Zdjęcie ilustracyjne.
W okresie wakacyjnym polskie pociągi często są przepełnione. Podróżni narzekają nie tylko na brak miejsca, ale też na opóźnienia i nagłe zmiany w składach. Do redakcji zgłosiła się pasażerka, która w ostatnich tygodniach przeżyła wyjątkowo frustrującą sytuację w trakcie podróży z Gliwic – mimo posiadanej rezerwacji nie mogła usiąść na swoim miejscu.
Coraz częściej pojawiają się skargi na sytuacje, w których osoby z wykupioną miejscówką nie mogą znaleźć swojego miejsca, ponieważ wagon, do którego przypisany był bilet, nie został dołączony do pociągu, np. z powodu awarii. Problem potęgują pasażerowie podróżujący z rowerami, którzy szukają wolnej przestrzeni w zatłoczonych korytarzach, oraz osoby zmuszone w ostatniej chwili przesiadać się do innego składu.

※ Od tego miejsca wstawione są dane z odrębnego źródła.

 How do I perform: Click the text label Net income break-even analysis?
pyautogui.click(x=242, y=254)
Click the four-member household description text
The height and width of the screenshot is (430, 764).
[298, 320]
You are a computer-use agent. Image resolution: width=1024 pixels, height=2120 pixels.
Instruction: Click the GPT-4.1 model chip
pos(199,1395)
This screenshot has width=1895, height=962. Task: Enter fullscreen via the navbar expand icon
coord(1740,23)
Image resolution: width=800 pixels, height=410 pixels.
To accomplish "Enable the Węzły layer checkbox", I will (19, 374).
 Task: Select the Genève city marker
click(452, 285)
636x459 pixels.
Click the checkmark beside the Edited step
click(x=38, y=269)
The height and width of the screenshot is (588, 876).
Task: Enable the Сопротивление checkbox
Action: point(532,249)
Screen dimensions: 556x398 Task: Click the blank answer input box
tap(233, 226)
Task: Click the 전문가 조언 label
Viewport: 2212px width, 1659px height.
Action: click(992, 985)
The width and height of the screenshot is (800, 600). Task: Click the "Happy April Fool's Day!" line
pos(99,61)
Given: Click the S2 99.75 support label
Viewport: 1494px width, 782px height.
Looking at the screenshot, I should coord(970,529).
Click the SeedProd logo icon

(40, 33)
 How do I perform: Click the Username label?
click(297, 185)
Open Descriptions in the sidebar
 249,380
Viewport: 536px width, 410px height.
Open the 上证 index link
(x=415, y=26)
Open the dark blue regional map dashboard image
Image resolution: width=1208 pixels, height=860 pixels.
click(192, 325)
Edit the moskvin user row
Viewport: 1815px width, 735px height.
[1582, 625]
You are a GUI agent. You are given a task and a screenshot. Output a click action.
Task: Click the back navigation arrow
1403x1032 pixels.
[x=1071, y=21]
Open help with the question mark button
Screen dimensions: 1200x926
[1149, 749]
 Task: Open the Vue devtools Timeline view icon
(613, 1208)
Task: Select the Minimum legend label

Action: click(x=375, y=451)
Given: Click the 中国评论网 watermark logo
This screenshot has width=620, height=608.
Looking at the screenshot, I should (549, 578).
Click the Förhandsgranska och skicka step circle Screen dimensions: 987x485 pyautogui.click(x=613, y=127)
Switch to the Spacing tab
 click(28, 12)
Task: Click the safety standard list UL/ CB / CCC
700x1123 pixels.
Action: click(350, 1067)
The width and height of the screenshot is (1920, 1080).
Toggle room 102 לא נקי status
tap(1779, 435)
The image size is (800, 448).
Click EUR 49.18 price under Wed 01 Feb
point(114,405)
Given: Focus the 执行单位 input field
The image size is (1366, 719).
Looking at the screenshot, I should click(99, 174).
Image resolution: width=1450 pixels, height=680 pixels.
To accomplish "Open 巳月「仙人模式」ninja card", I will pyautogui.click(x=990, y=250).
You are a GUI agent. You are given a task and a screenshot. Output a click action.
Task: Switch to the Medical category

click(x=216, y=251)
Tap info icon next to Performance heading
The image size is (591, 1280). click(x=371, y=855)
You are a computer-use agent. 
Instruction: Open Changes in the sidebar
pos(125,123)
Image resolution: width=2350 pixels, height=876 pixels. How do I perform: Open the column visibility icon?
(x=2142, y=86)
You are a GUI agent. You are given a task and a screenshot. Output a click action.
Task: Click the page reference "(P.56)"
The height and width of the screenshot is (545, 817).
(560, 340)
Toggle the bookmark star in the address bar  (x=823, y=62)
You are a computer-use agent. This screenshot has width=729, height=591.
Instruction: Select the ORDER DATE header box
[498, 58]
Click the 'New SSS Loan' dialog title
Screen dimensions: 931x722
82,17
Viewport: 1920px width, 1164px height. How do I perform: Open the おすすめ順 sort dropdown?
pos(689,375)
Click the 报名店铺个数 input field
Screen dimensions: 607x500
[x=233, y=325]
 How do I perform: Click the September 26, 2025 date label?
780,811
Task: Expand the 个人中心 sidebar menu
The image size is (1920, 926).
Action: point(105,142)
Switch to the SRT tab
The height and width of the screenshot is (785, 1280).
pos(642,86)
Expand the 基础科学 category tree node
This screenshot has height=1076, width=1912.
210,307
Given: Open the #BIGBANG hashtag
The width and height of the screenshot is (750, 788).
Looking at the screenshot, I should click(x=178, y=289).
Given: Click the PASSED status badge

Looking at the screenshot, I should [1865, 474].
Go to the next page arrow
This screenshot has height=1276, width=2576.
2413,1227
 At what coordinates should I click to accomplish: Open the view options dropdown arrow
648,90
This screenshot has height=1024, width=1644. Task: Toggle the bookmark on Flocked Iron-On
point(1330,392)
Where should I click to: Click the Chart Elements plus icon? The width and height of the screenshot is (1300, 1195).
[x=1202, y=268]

Takie okoliczności powodują zdenerwowanie, a czasem wręcz zniechęcają do kolejnych podróży.
Jedna z pasażerek opisała swoją próbę wejścia do pociągu w Gliwicach jako „paranoję”. Jak relacjonuje, nie chodziło wyłącznie o brak wolnych miejsc, lecz także o kompletny chaos z rezerwacjami. – Ludzie wsiadali z rowerami, mieli bilety na wagony, które w ogóle nie znalazły się w składzie – wspomina. Podobne historie spotkały również jej znajomych.
Podróże koleją w wakacje coraz częściej oznaczają nerwowe szukanie miejsca, brak wagonów z miejscówkami czy konieczność wędrowania po całym pociągu. W szczycie sezonu pasażerowie muszą liczyć się z takimi niedogodnościami.